Given information Start Marker
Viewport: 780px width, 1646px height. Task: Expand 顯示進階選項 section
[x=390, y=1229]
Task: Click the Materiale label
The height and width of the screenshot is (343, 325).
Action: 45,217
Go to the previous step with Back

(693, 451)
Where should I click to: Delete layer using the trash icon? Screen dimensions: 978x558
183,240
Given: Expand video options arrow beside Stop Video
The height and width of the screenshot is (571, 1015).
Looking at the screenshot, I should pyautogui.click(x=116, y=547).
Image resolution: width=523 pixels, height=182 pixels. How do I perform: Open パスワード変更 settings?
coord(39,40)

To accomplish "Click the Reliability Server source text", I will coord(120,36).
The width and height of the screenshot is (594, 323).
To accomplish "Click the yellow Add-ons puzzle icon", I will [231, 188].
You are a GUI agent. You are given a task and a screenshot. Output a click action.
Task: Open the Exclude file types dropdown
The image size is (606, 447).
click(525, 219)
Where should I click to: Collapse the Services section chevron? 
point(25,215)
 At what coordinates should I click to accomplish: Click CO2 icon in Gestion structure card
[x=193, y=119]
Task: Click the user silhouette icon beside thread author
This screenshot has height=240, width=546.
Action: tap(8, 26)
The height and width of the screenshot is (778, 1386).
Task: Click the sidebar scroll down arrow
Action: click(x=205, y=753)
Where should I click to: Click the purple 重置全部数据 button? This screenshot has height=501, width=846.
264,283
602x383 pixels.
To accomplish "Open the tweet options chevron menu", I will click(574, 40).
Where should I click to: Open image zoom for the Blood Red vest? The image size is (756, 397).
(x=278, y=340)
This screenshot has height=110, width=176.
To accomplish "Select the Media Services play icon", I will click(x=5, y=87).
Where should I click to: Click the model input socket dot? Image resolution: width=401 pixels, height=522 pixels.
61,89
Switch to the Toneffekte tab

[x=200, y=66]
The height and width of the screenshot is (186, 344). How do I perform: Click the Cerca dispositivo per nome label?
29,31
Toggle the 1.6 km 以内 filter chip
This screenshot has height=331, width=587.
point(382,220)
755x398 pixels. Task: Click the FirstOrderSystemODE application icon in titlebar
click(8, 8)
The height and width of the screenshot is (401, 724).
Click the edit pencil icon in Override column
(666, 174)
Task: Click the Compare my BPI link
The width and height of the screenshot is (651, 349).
Given information End Marker
Work order
Would you reproduce, word for word, the lines from the one holding "This screenshot has height=331, width=587." through the final line of the entries, both included?

Final answer
This screenshot has height=331, width=587.
point(382,220)
755x398 pixels. Task: Click the FirstOrderSystemODE application icon in titlebar
click(8, 8)
The height and width of the screenshot is (401, 724).
Click the edit pencil icon in Override column
(666, 174)
Task: Click the Compare my BPI link
The width and height of the screenshot is (651, 349).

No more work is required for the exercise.